Information Technology (IT) refers to anything related to computing technology, such as networking, hardware, software, the Internet, or the people that work with these technologies. Many companies have IT departments for managing the computers, networks, and other technical areas of their businesses. IT jobs include computer programming, network administration, computer engineering, Web development, technical support, and many other related occupations.

ipso's avatar

@Austinlad has it right.

Often “Computer Science” is the catch-all department at university, often housed under the Engineering department. An IS/IT degree is often nested within the Business School (or CS if they have it) but generally categorically much easier to acquire by comparison to CS.

This is different from school to school, and changes over time.

Information Technology (IT) is (I’ve found) currently the catch-all phrase in the business world for the lot, because IT has dominated all business, and thus the name of the entire larger industry.

Information Systems (IS) was an early movement, now waning (because it’s just understood) that emphasized that the entire business system should be considered when applying new technologies, most importantly the inclusion of people, which had notably been under-appreciated by engineers in the early days. You often find in consulting companies that “IS” is the product (e.g. an SAP implementation) whereas “IT” is the internal department to give you your network login and come fix your printer, among other things.

That could be the exact opposite terminology for companies that sell core technology.

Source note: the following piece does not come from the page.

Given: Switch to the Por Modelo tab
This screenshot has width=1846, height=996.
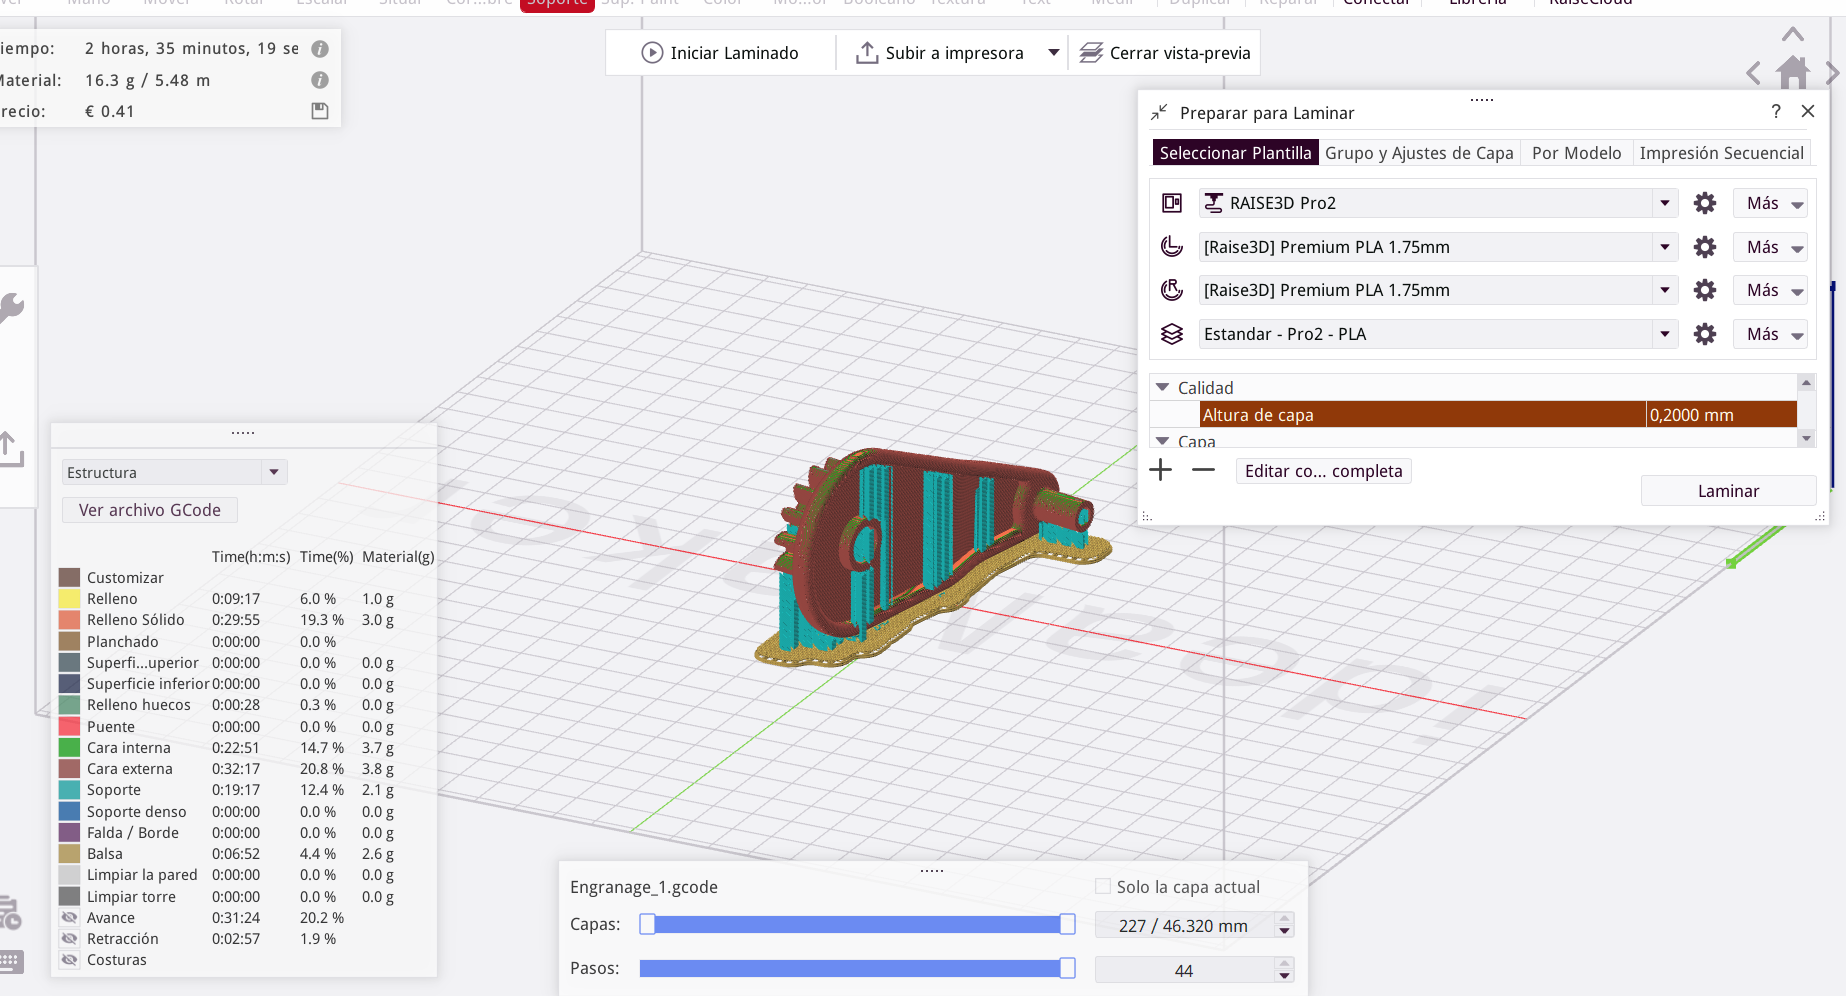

But generally across all business “IT”/”IS” are either completely interchangeable or in some cases used in the exact opposite ways of how they logically should be. The only person who should really care is the decision maker who names or re-names a department.

CIO – chief information officer – more about running the business side, with departments full of technical people and systems, and vendors, and partnerships, etc.
CTO – chief technology officer – more about pure technology strategy and leadership (e.g. how should we position ourselves for what’s after the “smart phone”?) Often CS majors.

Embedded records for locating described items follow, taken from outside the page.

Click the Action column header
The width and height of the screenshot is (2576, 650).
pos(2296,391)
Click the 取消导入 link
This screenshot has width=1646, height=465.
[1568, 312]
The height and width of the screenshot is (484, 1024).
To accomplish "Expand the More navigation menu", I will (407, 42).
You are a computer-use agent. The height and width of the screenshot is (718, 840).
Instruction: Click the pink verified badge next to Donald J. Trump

Mileage may vary, but Manager->Director-> leading up to those positions are the pinnacles of the profession; sans doing both as a dynamic CEO, or “founder” of a technology company – bought outright, or gone public – often with obscure titles like “chief bit twiddler”.

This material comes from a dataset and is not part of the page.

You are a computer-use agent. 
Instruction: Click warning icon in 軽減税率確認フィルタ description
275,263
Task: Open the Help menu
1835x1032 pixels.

I can say that having technical chops is great, but what is more important, if you want to rise within the industry, or any industry, is understanding people and business principles. Technology is little more than an enabler of those universal disciplines that exist in all industries and sectors.

You’re going to have to do it for 40 years, unless you get lucky, so do what you love.

Many of the founders of technology companies did not have CS or IT/IS degrees. Bill Gates and Jack Ma come to mind. However, CS degree holders start off higher and generally make more money on the whole than IT/IS, because they are either better trained, smarter, or more specialized – often all of the above.

All this is personal opinion. Although based on 20 years of experience, it may be the exact opposite, in every detail, of someone else’s experience. How’s that for a blanket caveat?

mattbrowne's avatar

Information Technology is a bit like the car business. You got people who learn how to drive a car, some even learn how to change a tire. You got people who service and repair cars. You got people working at the assembly line when cars are being manufactured.

How can the role of a computer scientist be explained when we compare this to the car business? He or she is the engineer who designs the car and defines the process how cars are actually built and improved, for example to get better fuel efficiency.

Unfortunately, too many courses or programs use the label computer science. For example when teaching how to use Word or Excel. That’s not computer science. That’s learning how to drive a car.

When we look at the total number of people employed in the IT sector, less than 10% are real computer scientists. I am a computer scientist and I do work in the IT sector.